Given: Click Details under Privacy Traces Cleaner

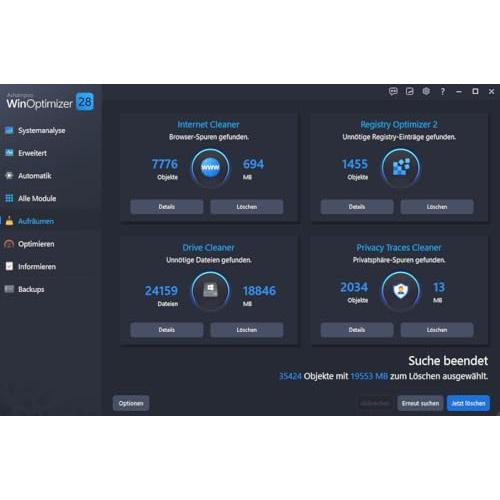Looking at the screenshot, I should (x=357, y=330).
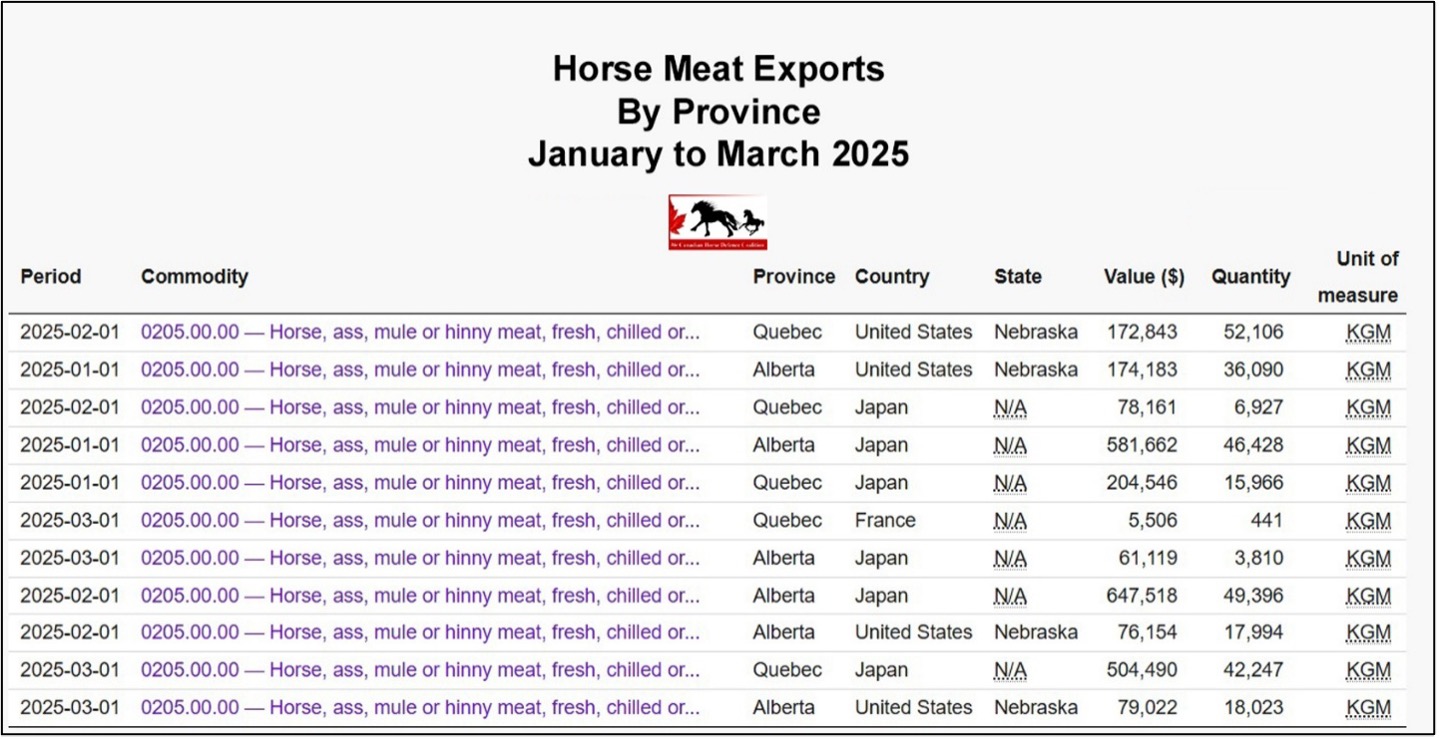Open commodity link for the 79,022 value row
Image resolution: width=1439 pixels, height=739 pixels.
[x=420, y=708]
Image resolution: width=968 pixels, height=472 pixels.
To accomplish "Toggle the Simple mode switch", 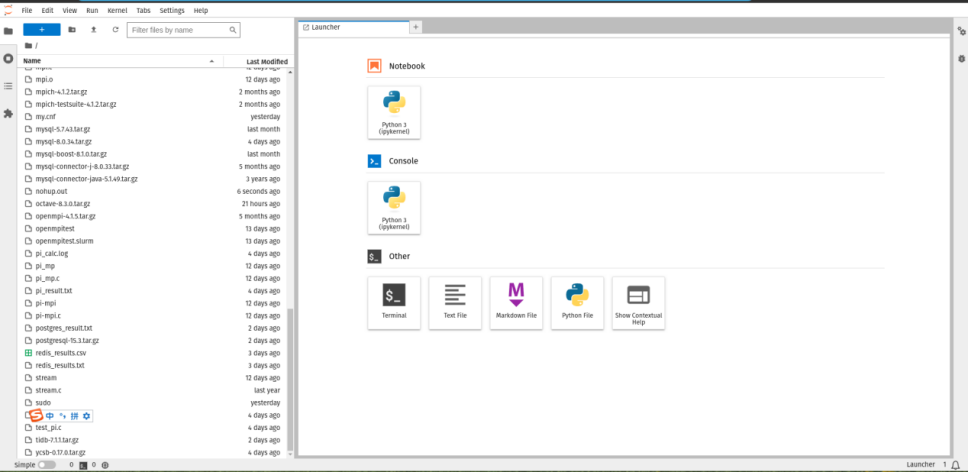I will pyautogui.click(x=46, y=465).
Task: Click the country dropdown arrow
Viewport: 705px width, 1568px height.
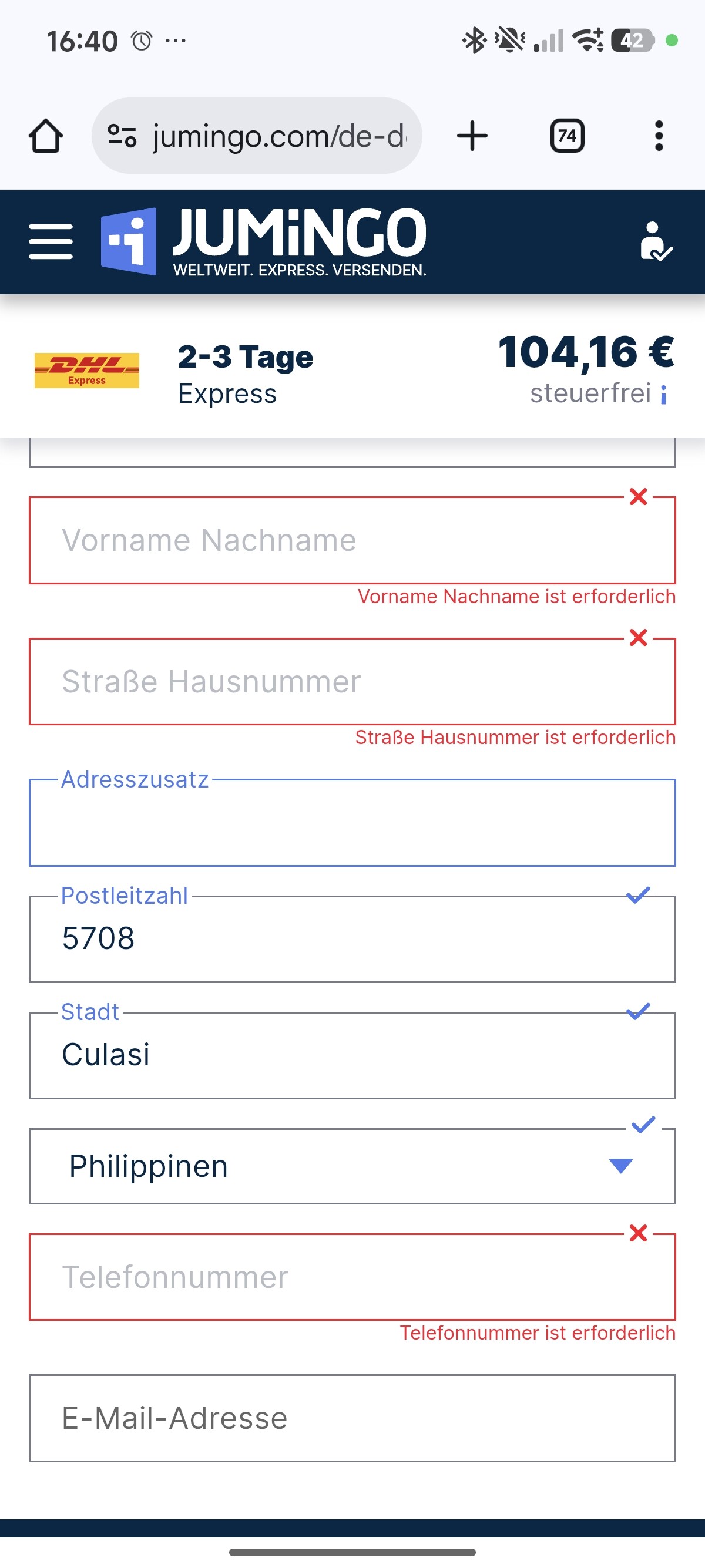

**WRITTEN TASK**
Which lines in the rows above contain the word "Image"? Return each of them in full.

**RESPONSE FOR THIS EXERCISE**
Image resolution: width=1439 pixels, height=739 pixels.
Image resolution: width=968 pixels, height=472 pixels.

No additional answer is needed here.